The worlds of Giorgio Armani seem to be melding together. Yesterday his Emporio Armani collection was a study on how to make sportswear more refined. Today with his signature menswear collection the designer gave his clothing a sportswear slant. The over sixty looks in the show turned around the idea of calm and comfortable clothing, in soothing tones of taupe, gray and deep blues, that still had an undercurrent of sophistication.
Armani didn’t leave anything to chance. You can have a jacket with a single button or six buttons (or any number in-between). You can have your pants pleated at the front and tapered to the ankle (the number one trouser option for next summer) or you can go with the flat front alternative. Looking for shorts? Armani has decided knee length is what you will need/want next summer. Knitwear should have some geometric attitude and nothing can spiffy up an outfit better then a vest, preferably fitted over a naked torso.

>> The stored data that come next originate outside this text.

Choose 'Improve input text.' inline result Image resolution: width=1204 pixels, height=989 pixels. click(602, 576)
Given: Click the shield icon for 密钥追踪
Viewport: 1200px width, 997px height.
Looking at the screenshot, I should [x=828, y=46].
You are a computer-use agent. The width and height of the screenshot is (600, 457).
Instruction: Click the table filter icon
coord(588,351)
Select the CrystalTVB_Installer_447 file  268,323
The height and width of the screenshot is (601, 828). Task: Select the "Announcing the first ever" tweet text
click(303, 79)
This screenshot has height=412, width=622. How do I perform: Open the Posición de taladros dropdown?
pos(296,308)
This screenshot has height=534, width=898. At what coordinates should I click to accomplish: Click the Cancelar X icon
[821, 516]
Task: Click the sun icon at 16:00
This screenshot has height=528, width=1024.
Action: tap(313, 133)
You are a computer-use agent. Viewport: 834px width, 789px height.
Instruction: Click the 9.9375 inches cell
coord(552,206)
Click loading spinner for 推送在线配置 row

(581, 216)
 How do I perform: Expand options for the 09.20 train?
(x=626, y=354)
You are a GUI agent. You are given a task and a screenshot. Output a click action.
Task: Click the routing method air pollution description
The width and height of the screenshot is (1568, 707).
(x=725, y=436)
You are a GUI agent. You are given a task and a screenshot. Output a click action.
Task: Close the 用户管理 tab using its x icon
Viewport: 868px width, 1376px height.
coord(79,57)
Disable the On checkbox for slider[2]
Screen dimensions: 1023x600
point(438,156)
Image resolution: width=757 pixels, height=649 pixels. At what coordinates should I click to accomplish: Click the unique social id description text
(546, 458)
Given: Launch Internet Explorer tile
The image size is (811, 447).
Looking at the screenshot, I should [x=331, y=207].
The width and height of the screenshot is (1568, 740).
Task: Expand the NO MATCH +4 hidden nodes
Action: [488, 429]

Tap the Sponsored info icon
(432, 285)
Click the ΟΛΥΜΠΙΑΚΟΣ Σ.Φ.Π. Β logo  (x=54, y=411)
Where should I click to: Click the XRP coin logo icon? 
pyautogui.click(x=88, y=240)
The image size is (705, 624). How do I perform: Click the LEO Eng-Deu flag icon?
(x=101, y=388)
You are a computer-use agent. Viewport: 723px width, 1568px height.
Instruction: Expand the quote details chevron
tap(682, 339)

Where Armani pushed himself this season was in the details. Zippers that sliced open the neckline of a sweater or stood out boldly on a fitted jacket seemed fresh. The use of leather for tab closures on jackets or added to the lapels of a coat created an interesting disparity. Even the thick soled shoes in contrasting colors looked modern.
This collection illustrated how Armani is capable of satisfying the craving of every man who is looking for a timeless way to dress.